Amazon Redshift Streaming Workshop

Most organisations today agree that data is one of their most important asset and that the ability to act on timely data, sets data-driven organisations apart from their peers. However getting access to real-time data used to require significant investment in terms of acquiring new software or in hiring specialised engineering teams. The new Amazon Redshift streaming ingestion feature aims to democratise streaming analytics with its low-cost and minimal technical skill requirements as it is primarily defined using SQL.

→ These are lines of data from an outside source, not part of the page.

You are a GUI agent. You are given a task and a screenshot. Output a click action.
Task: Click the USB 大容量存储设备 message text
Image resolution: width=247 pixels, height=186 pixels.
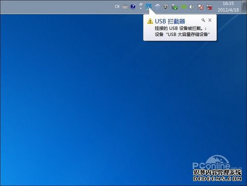coord(188,34)
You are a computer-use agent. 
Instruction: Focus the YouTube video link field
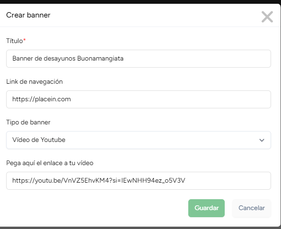[139, 181]
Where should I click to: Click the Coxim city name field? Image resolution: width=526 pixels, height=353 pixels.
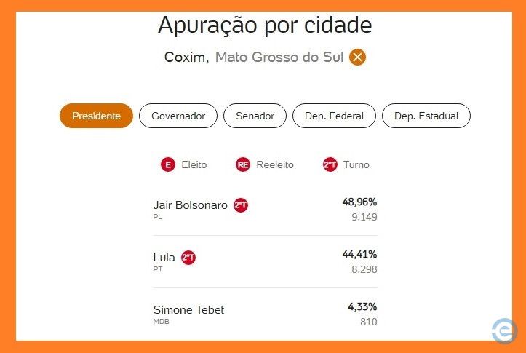186,57
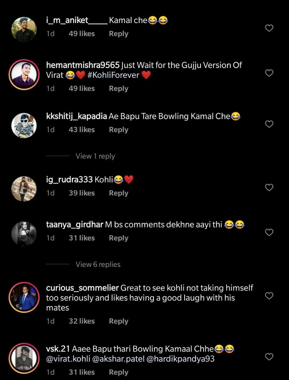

In this workshop, we will show how easy it is to build a streaming analytics application using this new feature. We will create a near-real time logistics dashboard using Amazon Managed Grafana to provide augmented intelligence and situational awareness for the logistics operations team. It connects to a Redshift cluster which uses Redshift streaming to analyse data from a Kinesis data stream.

Infrastructure Provisioning using CDK and Cloudshell

The AWS Cloud Development Kit (AWS CDK) is an open-source project that allows you to define your cloud infrastructure using familiar programming languages. In this workshop, we are using python to define the cloud infrastructure as it is one of the most commonly used programming languages used by analytics professionals.

Note: This workshop will work for any AWS region where AWS Cloudshell is available. However the workshop's instructions will be using the us-east-1 region (This can also be deployed in regions without Cloudshell but will require additional steps to provision an EC2 Linux deployment instance.)

Note: In order for you to run this code you will need elevated privileges into the AWS account you are using.

https://us-east-1.console.aws.amazon.com/console/home

Open Cloudshell

https://us-east-1.console.aws.amazon.com/cloudshell/home?region=us-east-1

Upgrade CDK to the latest version

sudo npm install -g aws-cdk@latest

Clone this git repository

git clone https://github.com/aws-samples/amazon-redshift-streaming-workshop

Go to the working directory:

cd amazon-redshift-streaming-workshop

Create a virtualenv:

python3 -m venv .venv

After the init process completes and the virtualenv is created, you can use the following step to activate your virtualenv.

source .venv/bin/activate

Once the virtualenv is activated, you can install the required dependencies.

pip install -r requirements.txt

Bootstrap CDK. This will set-up the resources required by CDK to deploy into this AWS account. (This step is only required if you have not used CDK before in this account and region)

cdk bootstrap

Deploy all stacks and disable prompting. The entire deployment time will take 10-15 minutes.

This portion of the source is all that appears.